First of all, I have to say that two people in my life started my love affair with okra. The first was my Nannie. I was lucky enough to have a Nannie that was pure country. When she visited-which was always during the vegetable canning season-she first introduced me to okra. Boiled okra. I know that some of you are saying “yuck yuck”. Well, let me tell you that once she sat me down with the small, tender okra pods that were gently boiled and paired it with fresh butterpeas, creamed fresh corn and a BIG slice of mater (tomato for you Yankees), I was hooked!

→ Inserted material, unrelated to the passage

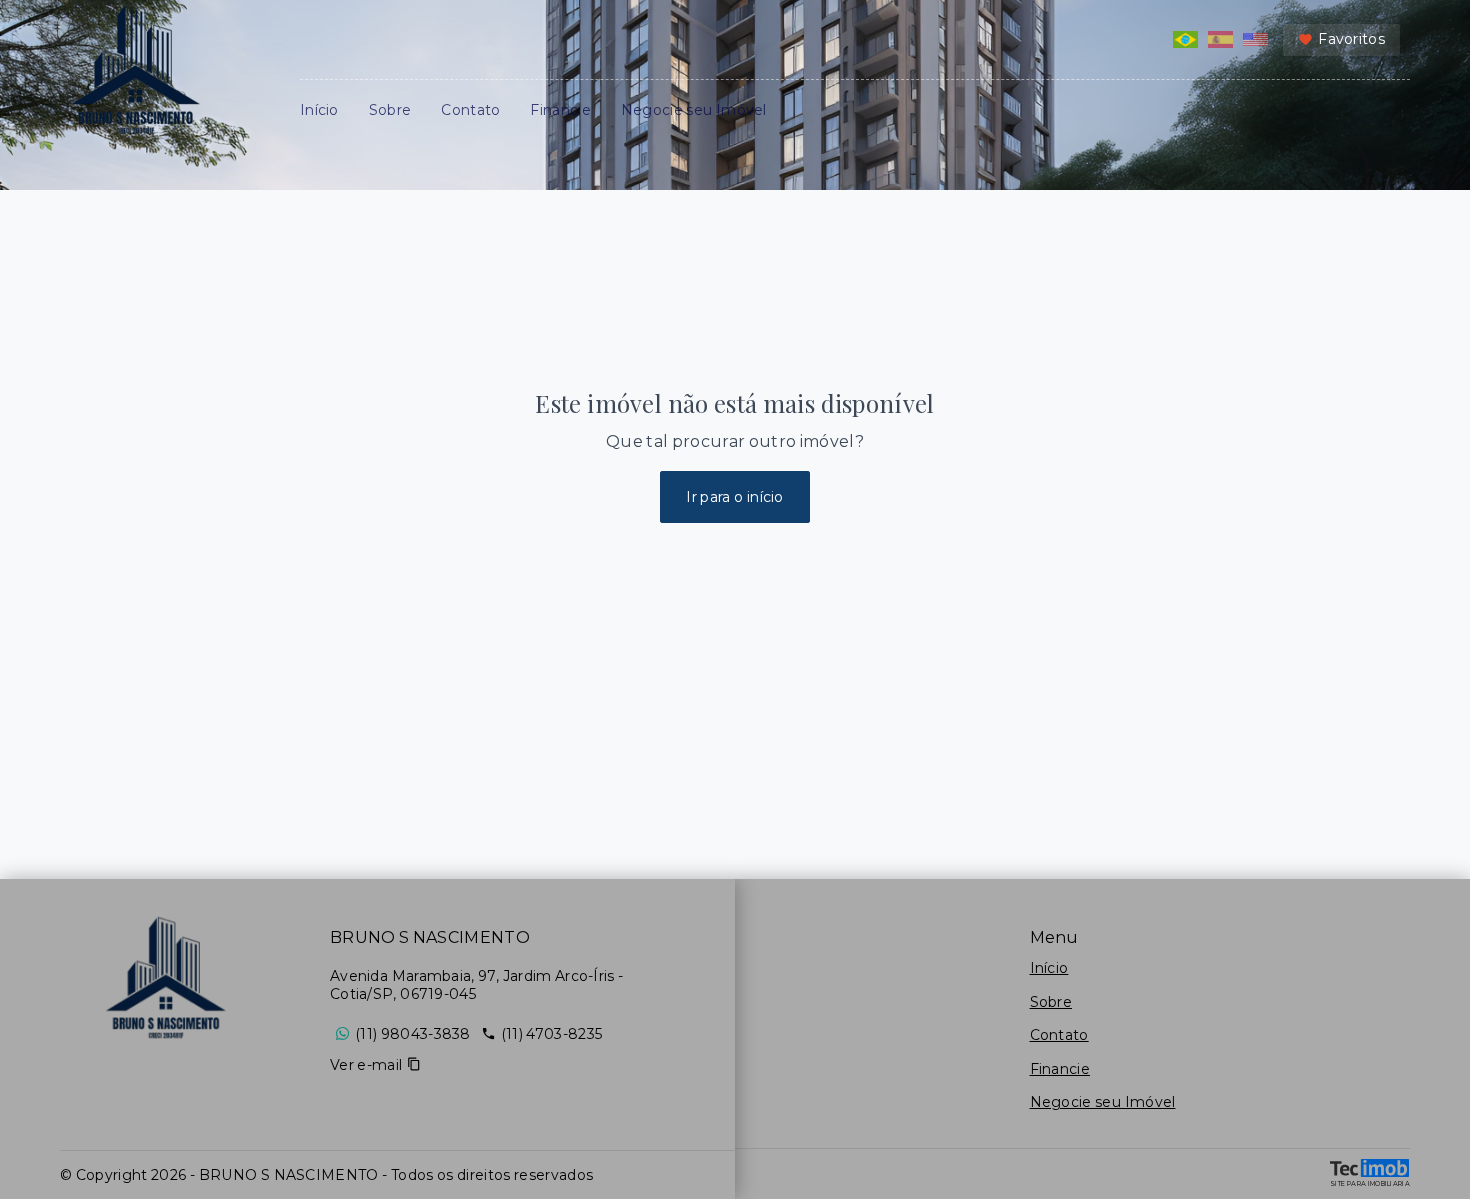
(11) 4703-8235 (551, 1034)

The other person who helped to intensify my addiction was the lady across the street from us. She was a sweetie. Her husband worked nights so she always cooked a big lunch and they ate mid-afternoon. Well as I was playing jacks (a summer favorite) on my screened front porch or reading, the most delicious odor would float right out her kitchen window and straight to my nose. I could not figure out what she was cooking. So one day I decided to stop by and see if her daughter was at home. I knew she wasn’t there! And Mrs. H invited me into her kitchen. When you went visiting at dinner time, you always talked in the kitchen while you sat on the kitchen stool and sipped sweet tea with lemon. Right before me was a big, black cast iron skillet filled with this wonderful little brown tidbits. It was fried okra. She was a QUEEN of fried okra. That seasoned skillet made every morsel crispy and flavorful. Then she offered me some on one of her Blue Willow plates and I was totally hooked. I swooned with each bite. Oh my! Then she began to call across the street when she had okra for lunch. From her front porch she would call–“Honey come on over, I have a little plate for you” And I would run and ask my momma and then head across for the best okra in the world. Thank you Mrs. H and Nannie for introducing me to okra!

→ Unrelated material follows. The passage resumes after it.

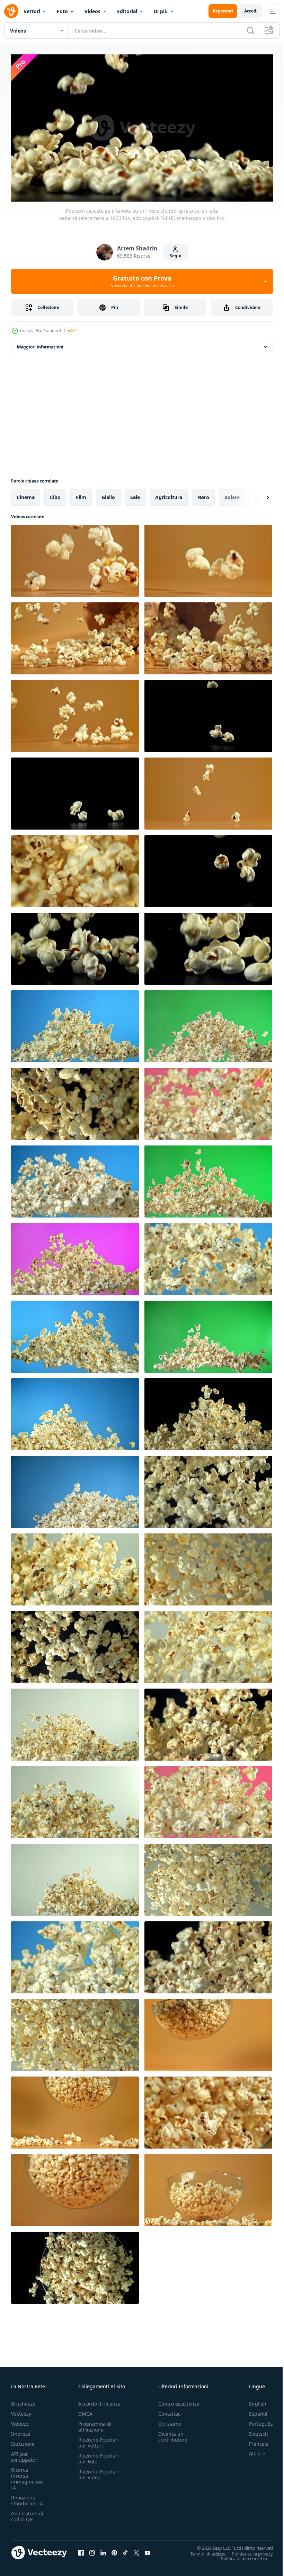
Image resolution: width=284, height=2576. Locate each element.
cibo (55, 494)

I have to confess that I am an okra purist. The season is short and I must enjoy every okra opportunity. Now the purist rules. Okra is fresh from the garden. It is never frozen. Okra is coated with buttermilk and real corn meal-not that mix stuff with flour in it. The last rule is it is F.R.I.E.D. in a black cast iron skillet in oil. Period.
And yes, honey, we are having fried okra again tonight!